WORK TO BE COMPLETED: Give back every line of the data below exactly.

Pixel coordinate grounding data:

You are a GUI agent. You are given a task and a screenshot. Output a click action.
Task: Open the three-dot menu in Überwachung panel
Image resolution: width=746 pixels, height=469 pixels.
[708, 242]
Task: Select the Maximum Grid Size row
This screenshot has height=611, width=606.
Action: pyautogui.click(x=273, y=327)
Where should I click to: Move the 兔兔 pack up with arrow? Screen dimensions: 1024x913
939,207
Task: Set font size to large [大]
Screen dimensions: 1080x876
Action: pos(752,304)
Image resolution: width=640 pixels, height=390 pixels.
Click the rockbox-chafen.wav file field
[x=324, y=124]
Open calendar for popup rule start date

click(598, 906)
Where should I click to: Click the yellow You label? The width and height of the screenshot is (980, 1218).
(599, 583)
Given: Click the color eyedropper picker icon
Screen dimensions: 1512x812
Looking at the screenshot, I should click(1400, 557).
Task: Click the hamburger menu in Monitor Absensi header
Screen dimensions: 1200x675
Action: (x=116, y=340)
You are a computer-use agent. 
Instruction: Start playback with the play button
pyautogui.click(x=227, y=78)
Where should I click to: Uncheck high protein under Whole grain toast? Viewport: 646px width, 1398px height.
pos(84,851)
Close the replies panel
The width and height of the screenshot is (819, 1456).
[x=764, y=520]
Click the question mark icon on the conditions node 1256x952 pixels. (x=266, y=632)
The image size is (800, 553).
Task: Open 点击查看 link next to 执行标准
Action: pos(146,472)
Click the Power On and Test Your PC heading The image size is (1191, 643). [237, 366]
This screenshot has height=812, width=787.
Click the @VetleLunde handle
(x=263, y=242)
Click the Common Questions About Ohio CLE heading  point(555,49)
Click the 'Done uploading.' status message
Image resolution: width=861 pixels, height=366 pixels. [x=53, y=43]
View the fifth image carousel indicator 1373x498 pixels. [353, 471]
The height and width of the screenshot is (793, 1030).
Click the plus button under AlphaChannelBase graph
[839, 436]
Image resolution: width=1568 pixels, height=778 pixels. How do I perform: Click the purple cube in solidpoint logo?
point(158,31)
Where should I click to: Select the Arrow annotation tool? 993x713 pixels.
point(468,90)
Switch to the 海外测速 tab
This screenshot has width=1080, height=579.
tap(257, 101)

SOLUTION:
You are a GUI agent. You are given a task and a screenshot. Output a click action.
Task: Open the three-dot menu in Überwachung panel
Image resolution: width=746 pixels, height=469 pixels.
[708, 242]
Task: Select the Maximum Grid Size row
This screenshot has height=611, width=606.
Action: pyautogui.click(x=273, y=327)
Where should I click to: Move the 兔兔 pack up with arrow? Screen dimensions: 1024x913
939,207
Task: Set font size to large [大]
Screen dimensions: 1080x876
Action: pos(752,304)
Image resolution: width=640 pixels, height=390 pixels.
Click the rockbox-chafen.wav file field
[x=324, y=124]
Open calendar for popup rule start date

click(598, 906)
Where should I click to: Click the yellow You label? The width and height of the screenshot is (980, 1218).
(599, 583)
Given: Click the color eyedropper picker icon
Screen dimensions: 1512x812
Looking at the screenshot, I should click(1400, 557).
Task: Click the hamburger menu in Monitor Absensi header
Screen dimensions: 1200x675
Action: (x=116, y=340)
You are a computer-use agent. 
Instruction: Start playback with the play button
pyautogui.click(x=227, y=78)
Where should I click to: Uncheck high protein under Whole grain toast? Viewport: 646px width, 1398px height.
pos(84,851)
Close the replies panel
The width and height of the screenshot is (819, 1456).
[x=764, y=520]
Click the question mark icon on the conditions node 1256x952 pixels. (x=266, y=632)
The image size is (800, 553).
Task: Open 点击查看 link next to 执行标准
Action: pos(146,472)
Click the Power On and Test Your PC heading The image size is (1191, 643). [237, 366]
This screenshot has height=812, width=787.
Click the @VetleLunde handle
(x=263, y=242)
Click the Common Questions About Ohio CLE heading  point(555,49)
Click the 'Done uploading.' status message
Image resolution: width=861 pixels, height=366 pixels. [x=53, y=43]
View the fifth image carousel indicator 1373x498 pixels. [353, 471]
The height and width of the screenshot is (793, 1030).
Click the plus button under AlphaChannelBase graph
[839, 436]
Image resolution: width=1568 pixels, height=778 pixels. How do I perform: Click the purple cube in solidpoint logo?
point(158,31)
Where should I click to: Select the Arrow annotation tool? 993x713 pixels.
point(468,90)
Switch to the 海外测速 tab
This screenshot has width=1080, height=579.
tap(257, 101)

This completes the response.